Portable Soup–Take beef or veal soup, and let it get perfectly cold, then skim off every particle of the grease. Set it on the fire, and let it boil till of a thick glutinous consistence. Care should be taken that it does not burn. Season it highly with salt, pepper, cloves and mace – add a little wine or brandy, and then turn it on to earthen platters. It should not be more than a quarter of an inch in thickness. Let it remain until cold, then cut it into pieces three inches square, set them in the sun to dry, turning them frequently. When perfectly dry, put them in an earthen or tin vessel, having a layer of white paper between each layer. These, if the directions are strictly attended to, will keep good a long time. Whenever you wish to make a soup of them, nothing more is necessary, than to put a quart of water to one of the cakes, and heat it very hot. The American Housewife, by an Experienced Lady, 1841.

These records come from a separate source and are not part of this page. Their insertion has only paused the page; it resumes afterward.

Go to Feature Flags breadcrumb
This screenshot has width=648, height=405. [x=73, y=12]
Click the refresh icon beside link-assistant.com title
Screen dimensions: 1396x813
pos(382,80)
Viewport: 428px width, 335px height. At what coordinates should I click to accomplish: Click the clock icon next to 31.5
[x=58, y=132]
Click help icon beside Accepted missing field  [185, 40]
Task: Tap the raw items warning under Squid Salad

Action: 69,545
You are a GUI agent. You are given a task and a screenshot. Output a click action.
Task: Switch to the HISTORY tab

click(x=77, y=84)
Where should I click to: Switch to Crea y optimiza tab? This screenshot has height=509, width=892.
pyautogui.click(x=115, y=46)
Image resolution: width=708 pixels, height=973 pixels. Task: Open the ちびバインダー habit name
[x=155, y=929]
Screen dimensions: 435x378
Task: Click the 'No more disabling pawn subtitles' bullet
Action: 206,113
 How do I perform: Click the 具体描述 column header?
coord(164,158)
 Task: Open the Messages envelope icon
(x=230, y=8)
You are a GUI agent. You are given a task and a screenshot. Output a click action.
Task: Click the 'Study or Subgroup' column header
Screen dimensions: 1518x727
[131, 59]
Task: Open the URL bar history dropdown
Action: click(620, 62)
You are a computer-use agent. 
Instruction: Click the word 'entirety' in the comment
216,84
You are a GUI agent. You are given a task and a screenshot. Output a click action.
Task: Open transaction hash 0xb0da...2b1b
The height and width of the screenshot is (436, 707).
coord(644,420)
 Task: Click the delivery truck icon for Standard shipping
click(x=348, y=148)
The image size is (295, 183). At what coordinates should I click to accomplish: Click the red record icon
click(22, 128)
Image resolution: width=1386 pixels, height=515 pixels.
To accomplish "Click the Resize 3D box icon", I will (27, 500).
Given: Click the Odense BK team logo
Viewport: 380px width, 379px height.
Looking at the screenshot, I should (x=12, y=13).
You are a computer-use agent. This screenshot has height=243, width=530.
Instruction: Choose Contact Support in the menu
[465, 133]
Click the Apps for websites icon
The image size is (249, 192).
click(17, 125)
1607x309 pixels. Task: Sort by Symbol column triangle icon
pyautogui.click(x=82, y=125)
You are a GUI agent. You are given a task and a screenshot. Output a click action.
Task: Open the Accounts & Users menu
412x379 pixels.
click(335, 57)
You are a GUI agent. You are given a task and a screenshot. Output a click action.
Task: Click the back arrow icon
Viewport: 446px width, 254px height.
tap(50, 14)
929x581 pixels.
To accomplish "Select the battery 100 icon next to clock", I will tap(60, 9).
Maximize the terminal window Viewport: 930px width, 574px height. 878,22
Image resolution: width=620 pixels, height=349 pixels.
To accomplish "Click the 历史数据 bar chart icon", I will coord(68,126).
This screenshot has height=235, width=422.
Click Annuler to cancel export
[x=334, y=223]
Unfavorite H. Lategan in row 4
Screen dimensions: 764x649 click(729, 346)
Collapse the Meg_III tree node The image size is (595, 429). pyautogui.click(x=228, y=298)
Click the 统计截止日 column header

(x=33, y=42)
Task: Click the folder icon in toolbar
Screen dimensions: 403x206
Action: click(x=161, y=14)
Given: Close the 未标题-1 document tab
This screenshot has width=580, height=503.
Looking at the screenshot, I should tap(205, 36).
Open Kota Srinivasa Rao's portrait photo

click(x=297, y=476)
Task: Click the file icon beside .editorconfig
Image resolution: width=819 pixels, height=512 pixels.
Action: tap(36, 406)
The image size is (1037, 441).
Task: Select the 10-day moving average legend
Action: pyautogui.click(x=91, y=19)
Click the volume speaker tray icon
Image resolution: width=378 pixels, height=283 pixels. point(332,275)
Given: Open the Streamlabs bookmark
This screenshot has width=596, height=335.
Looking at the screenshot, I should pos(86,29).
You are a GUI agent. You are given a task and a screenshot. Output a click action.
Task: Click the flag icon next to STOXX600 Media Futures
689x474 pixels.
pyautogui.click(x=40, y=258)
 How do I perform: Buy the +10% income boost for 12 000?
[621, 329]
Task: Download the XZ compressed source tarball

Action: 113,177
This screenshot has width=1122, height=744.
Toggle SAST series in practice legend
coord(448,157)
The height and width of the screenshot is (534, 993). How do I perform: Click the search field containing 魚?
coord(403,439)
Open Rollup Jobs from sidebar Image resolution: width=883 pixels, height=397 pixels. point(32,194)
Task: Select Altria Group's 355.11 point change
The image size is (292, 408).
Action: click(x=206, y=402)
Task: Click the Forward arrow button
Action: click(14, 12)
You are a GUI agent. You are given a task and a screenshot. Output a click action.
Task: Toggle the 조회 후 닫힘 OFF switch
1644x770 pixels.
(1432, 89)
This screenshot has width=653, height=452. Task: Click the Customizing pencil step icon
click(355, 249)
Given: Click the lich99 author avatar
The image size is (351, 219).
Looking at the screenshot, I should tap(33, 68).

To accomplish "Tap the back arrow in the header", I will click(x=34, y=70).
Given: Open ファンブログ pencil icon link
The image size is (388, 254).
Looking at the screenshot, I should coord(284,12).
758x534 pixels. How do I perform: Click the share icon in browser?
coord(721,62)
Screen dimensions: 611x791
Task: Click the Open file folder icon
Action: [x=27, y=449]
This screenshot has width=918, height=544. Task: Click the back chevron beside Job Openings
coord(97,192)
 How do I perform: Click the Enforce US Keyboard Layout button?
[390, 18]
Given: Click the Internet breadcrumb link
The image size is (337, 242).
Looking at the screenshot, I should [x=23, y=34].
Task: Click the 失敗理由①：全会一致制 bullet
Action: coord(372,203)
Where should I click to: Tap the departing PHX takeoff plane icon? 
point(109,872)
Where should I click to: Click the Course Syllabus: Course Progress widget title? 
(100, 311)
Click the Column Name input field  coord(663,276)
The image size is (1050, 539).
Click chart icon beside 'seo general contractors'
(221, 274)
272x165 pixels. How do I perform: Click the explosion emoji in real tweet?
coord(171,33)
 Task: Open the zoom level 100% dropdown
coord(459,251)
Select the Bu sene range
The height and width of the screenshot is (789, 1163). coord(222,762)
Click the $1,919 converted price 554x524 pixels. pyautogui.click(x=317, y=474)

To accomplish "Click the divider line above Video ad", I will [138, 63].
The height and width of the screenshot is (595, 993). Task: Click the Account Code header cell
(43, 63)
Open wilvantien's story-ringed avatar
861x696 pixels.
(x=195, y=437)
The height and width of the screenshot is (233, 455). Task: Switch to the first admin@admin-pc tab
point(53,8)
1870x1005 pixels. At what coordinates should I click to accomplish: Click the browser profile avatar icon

To Make Portable Soup–Take two legs of beef, of about fifty pounds weight, take off all the skin and fat as well as you can, then take all the meat and sinews clean from the bones, which meat put into a large pot, and put to it eight or nine gallons of soft water; first make it boil, then put in twelve anchovies, an ounce of mace, a quarter of an ounce of cloves an ounce of whole pepper black and white together, six large onions peeled and cut in two, a little bundle of thyme, sweet marjoram, and winter savory, the dry hard crust of a two-penny loaf, stir all together and cover it close, lay a weight on the cover to keep it close down, and let it boil softly for eight or nine hours, then uncover it and stir it together; cover it close again and let it boil till it is a very rich good jelly . . . [and then strain it and let cool, skim off the fat and settlings, simmer it again for several hours, let cool, spread out thin to dry for 8 or 9 hours, and you’re done; not exactly a fast process!] The Art of Cooking Made Plain & Easy, 1796.